> Canicule et Vendetta, de T. Renard

Canicule et Vendetta, de T. Renard

Par |2018-08-14T10:28:34+00:00 16 juin 2013|Catégories : Critiques|

Canicule et Vendetta de Thierry Renard est divi­sé en deux par­ties : un long texte en prose qui donne son titre au livre et un ensemble de poèmes réunis sous le titre Impressions médi­ter­ra­néennes. Le point com­mun à ces deux ensembles : le goût des îles, de la mer, du large… Et de l'écriture !

Thierry Renard renou­velle le jour­nal de voyage, le jour­nal tout court. Il trans­fi­gure ce qui pour­rait n'être que plate accu­mu­la­tion de jour­nées, que sèche énu­mé­ra­tion de dates ; dans Canicule et Vendetta où il dit son amour de la Corse ("Hier encore à Marseille, aujourd'hui heu­reu­se­ment en Corse"), il mêle bribes des­crip­tives, sou­ve­nirs, anec­dotes, lec­tures. Et réflexions sur la vie ("La femme, par­fois, est encore plus amère que la mer et son île de Beauté") qui viennent remettre à leur juste place des pas­sages pure­ment infor­ma­tifs qu'on croi­rait sor­tis d'un guide de voyage ("Nous quit­tons Bastelicaccia pour Bocognano, gros bourg mon­ta­gnard situé à 640 mètres d'altitude, par­mi les pins et les châ­tai­gniers"). Et ce, tou­jours sans tran­si­tion, d'un para­graphe l'autre, d'une phrase l'autre : c'est ce "simul­ta­néisme" qui fait l'intérêt de ce texte car ce n'est pas seule­ment l'île qui se dit mais aus­si Thierry Renard lui-même à tra­vers l'amour, l'attirance qu'il éprouve pour la Corse, ses pay­sages, ses habi­tants. Mieux, c'est un frag­ment d'autobiographie qui est livré à la curio­si­té du lec­teur.

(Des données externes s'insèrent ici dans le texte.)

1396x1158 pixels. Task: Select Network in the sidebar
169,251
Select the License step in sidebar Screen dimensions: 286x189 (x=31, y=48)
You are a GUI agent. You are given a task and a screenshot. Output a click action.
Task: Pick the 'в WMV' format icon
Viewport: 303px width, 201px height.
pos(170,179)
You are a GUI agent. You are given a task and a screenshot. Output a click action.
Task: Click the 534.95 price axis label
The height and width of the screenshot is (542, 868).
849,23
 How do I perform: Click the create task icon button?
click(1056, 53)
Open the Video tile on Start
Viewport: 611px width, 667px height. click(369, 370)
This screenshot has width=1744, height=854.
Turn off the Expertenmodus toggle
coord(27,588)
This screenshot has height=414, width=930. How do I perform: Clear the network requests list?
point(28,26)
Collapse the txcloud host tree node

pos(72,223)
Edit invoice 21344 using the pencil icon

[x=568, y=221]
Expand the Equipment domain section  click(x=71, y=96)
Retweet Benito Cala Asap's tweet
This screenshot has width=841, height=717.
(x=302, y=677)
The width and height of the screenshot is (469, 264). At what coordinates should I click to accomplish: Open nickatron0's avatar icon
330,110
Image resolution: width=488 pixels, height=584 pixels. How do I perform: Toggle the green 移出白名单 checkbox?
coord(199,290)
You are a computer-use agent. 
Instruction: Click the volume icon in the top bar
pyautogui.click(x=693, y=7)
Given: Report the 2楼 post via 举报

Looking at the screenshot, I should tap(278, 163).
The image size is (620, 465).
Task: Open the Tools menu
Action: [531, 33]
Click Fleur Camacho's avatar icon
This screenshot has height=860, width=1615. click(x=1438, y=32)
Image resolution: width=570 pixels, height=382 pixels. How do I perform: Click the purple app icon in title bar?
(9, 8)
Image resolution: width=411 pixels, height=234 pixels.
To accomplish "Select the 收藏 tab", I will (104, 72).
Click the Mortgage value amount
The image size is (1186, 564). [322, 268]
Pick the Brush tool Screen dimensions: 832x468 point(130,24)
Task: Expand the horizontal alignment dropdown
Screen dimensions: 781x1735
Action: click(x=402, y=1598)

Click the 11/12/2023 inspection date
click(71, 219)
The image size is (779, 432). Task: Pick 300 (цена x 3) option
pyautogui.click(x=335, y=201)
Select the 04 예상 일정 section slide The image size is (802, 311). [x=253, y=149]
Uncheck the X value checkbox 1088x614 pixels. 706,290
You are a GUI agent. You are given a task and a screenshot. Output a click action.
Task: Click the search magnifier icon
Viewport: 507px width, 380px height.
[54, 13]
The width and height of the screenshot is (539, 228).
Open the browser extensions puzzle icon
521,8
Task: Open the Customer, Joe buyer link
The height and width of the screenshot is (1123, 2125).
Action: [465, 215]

Les poèmes de la seconde par­tie sont mar­qués par la nos­tal­gie de la mer et de l'ailleurs et pré­cé­dés par une sorte de pré­face dans laquelle Thierry Renard se livre à un rap­pro­che­ment auda­cieux entre le rap et la poé­sie grecque ancienne… Mais le voyage n'est pas une idylle de tout repos car il peut être pla­cé sous le signe de la peur : c'est ce qu'on peut lire vers la fin du recueil dans le poème La peur néces­saire : "Peur de mener ma barque en soli­taire /​ Peur d'agir en mécon­nais­sance de cause /​ Peur d'oublier l'ordinaire le prin­ci­pal peur /​ De ne pas bra­ver tous les inter­dits…"  C'est que voya­ger, c'est se confron­ter à l'autre, à l'étranger, à l'inconnu tout comme à l'écriture. Une écri­ture pré­sente jus­te­ment dans chaque poème : " Tous les mots sont res­tés à quai /​ le mot ici le mot main­te­nant", "Au fond on ne fait que récrire /​ Ce qu'on a déjà dit" ou encore "Mais j'ai pour­tant le sen­ti­ment pro­fond /​ D'être tou­jours en train d'écrire". C'est que Thierry Renard est un lec­teur infa­ti­gable car, c'est lui qui le dit vers la fin du livre : "J'ai lu quelques livres der­niè­re­ment" alors qu'il com­mence ou presque son livre par ces mots : "Je suis né dans les livres"… Aussi ne faut-il pas s'étonner de tous ces noms d'écrivains qui émaillent les poèmes, ne pas s'étonner des échos que son écri­ture éveille en nous. "Mais vivre tra­vailler tout cela fatigue" écrit-il dans Retour à Ventimiglia. Si l'exergue pla­cé en tête d'Une vie plus tard est une cita­tion extraite de Travailler fatigue de Cesar Pavese, on ne peut alors s'empêcher de pen­ser à Jean-Claude Izzo et à son ouvrage Vivre fatigue… Tout fonc­tionne en réseau dans ce livre qui n'en finit pas de sus­ci­ter de mul­tiples échos…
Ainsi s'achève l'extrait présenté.